(Rows for locating visible targets)
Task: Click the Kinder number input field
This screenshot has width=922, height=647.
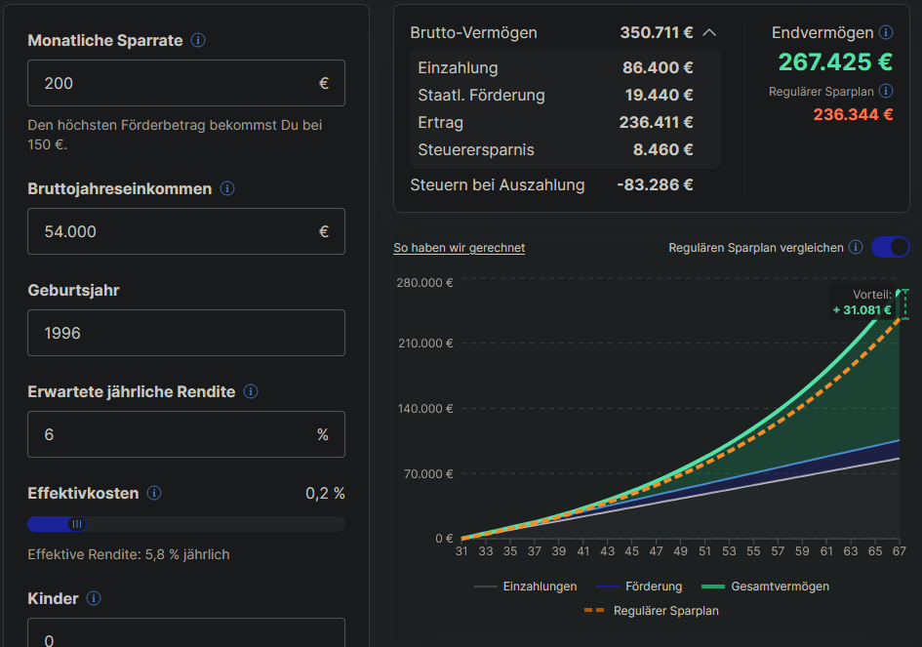Action: (185, 634)
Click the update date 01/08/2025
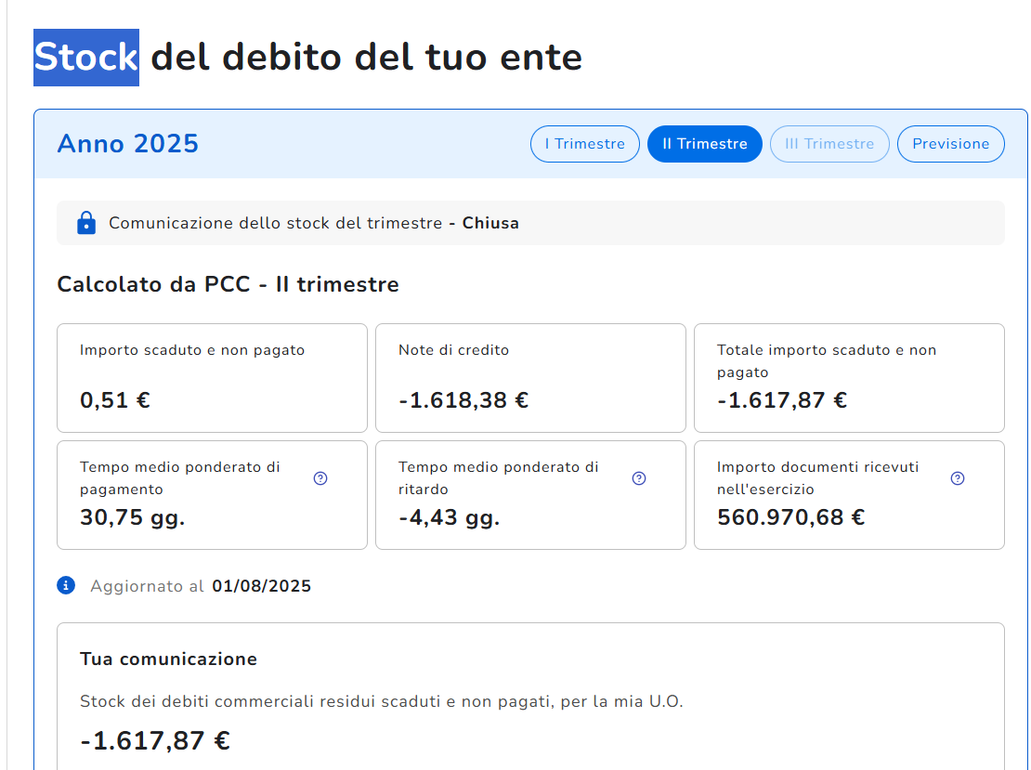The height and width of the screenshot is (770, 1031). (261, 586)

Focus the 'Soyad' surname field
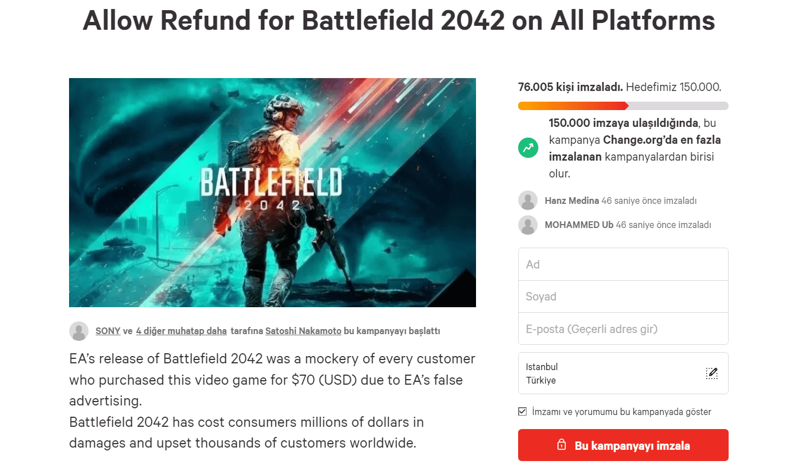point(623,297)
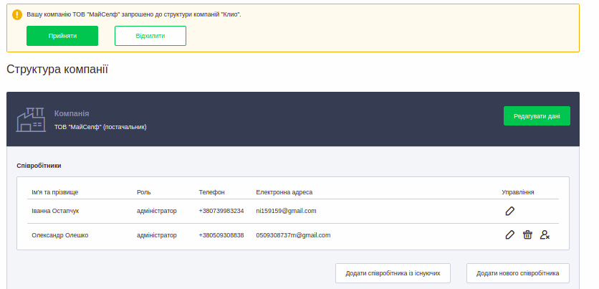
Task: Edit employee Іванна Остапчук with pencil icon
Action: click(x=509, y=211)
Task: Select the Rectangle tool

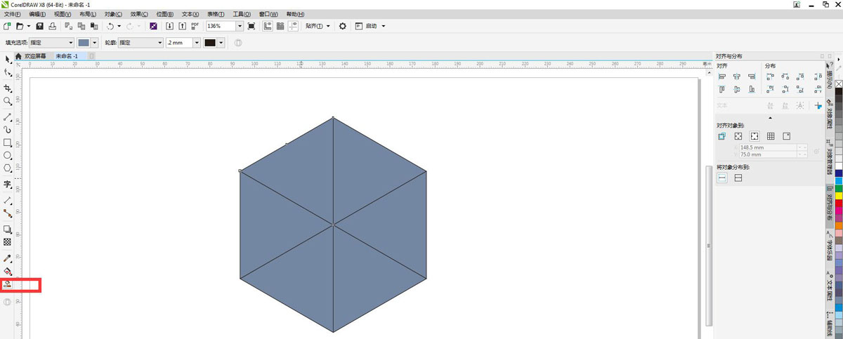Action: click(x=8, y=142)
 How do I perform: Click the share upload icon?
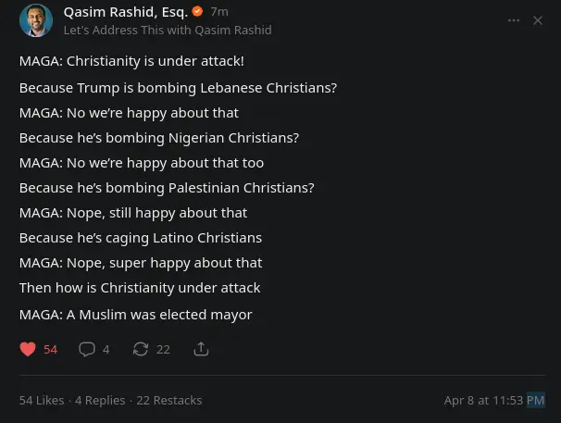pyautogui.click(x=201, y=349)
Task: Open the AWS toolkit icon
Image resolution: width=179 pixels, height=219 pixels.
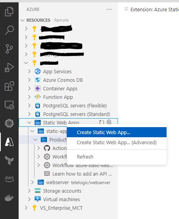Action: [9, 179]
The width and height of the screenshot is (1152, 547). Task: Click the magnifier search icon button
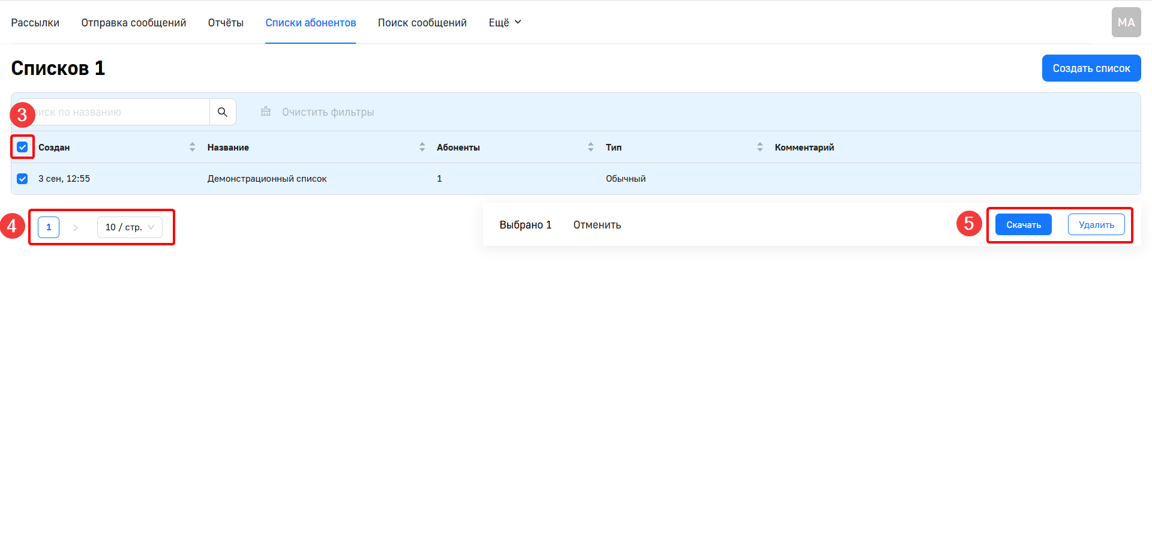pyautogui.click(x=223, y=112)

The request: Lay out everything from the line containing "The width and" down to the end of the rows as a two-column CSV with headers instruction and coordinates. Use one line per row, put each field in quotes, replace line breaks with spaces, and leave out the pictures.

Response below:
instruction,coordinates
"The width and height of the screenshot is (1152, 547). Task: Click the magnifier search icon button","pyautogui.click(x=223, y=112)"